*BRIEF:*
Counting only lines below that hold "computer", give the total alone.

*Saved entries:*
•••

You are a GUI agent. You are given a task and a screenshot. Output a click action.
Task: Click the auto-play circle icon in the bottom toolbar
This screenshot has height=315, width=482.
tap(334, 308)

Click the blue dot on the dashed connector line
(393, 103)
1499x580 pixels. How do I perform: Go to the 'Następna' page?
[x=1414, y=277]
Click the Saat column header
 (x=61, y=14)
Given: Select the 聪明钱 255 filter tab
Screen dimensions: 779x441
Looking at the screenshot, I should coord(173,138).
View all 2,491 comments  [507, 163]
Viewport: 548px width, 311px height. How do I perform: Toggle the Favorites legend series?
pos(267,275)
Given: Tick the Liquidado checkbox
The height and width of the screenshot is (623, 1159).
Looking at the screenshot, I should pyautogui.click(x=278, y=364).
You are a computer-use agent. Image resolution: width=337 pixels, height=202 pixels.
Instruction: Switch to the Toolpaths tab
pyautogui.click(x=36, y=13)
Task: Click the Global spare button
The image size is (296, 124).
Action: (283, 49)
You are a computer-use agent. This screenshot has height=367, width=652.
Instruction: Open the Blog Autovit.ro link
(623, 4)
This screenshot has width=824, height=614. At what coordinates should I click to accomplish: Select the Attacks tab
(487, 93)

•••

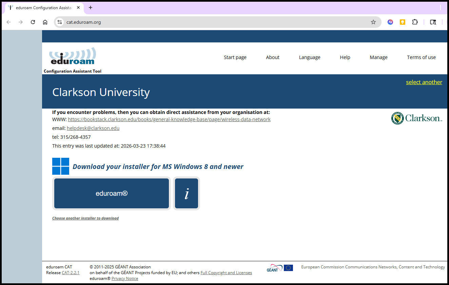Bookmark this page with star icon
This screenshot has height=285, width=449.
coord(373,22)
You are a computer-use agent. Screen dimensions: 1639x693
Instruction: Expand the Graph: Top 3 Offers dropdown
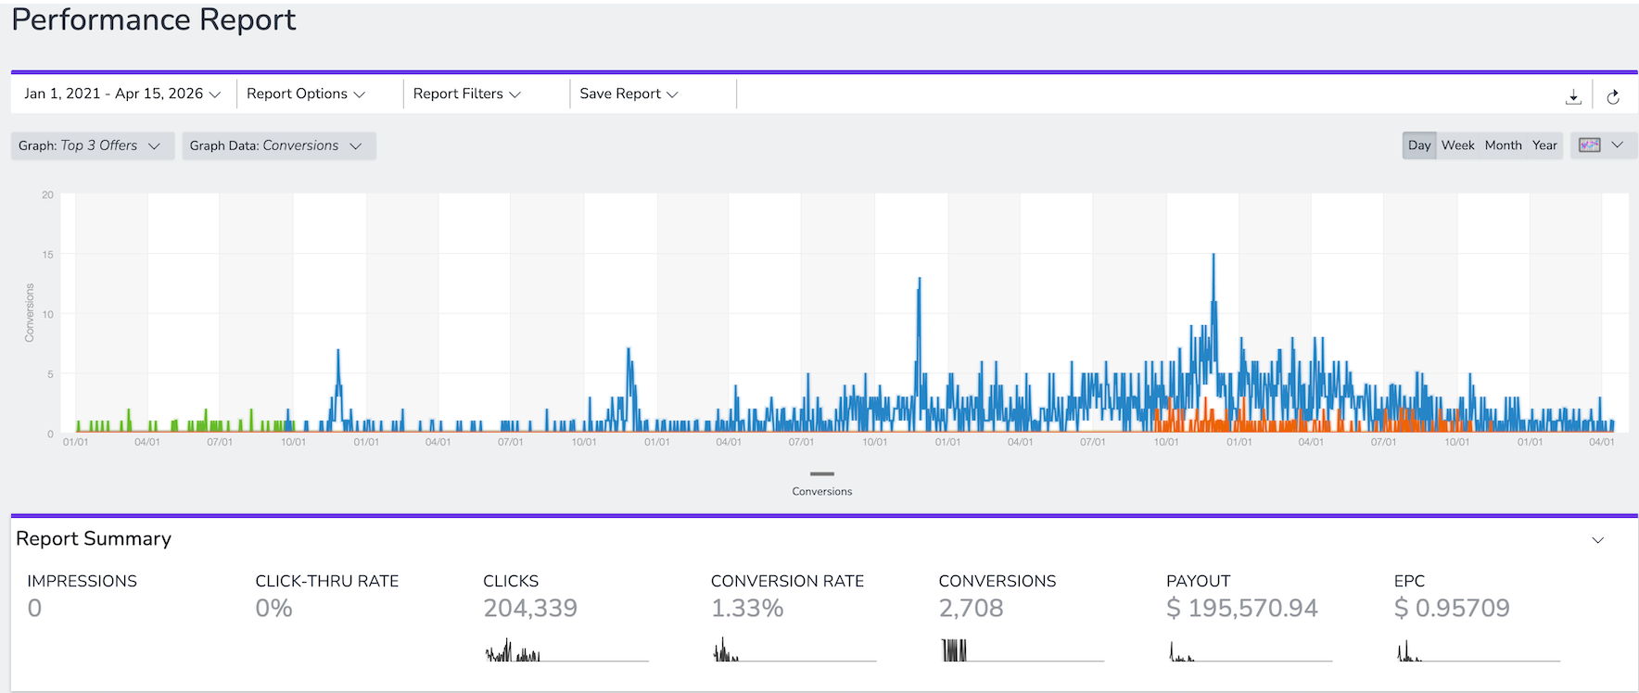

•••

*ANSWER FOR THE TASK:*
3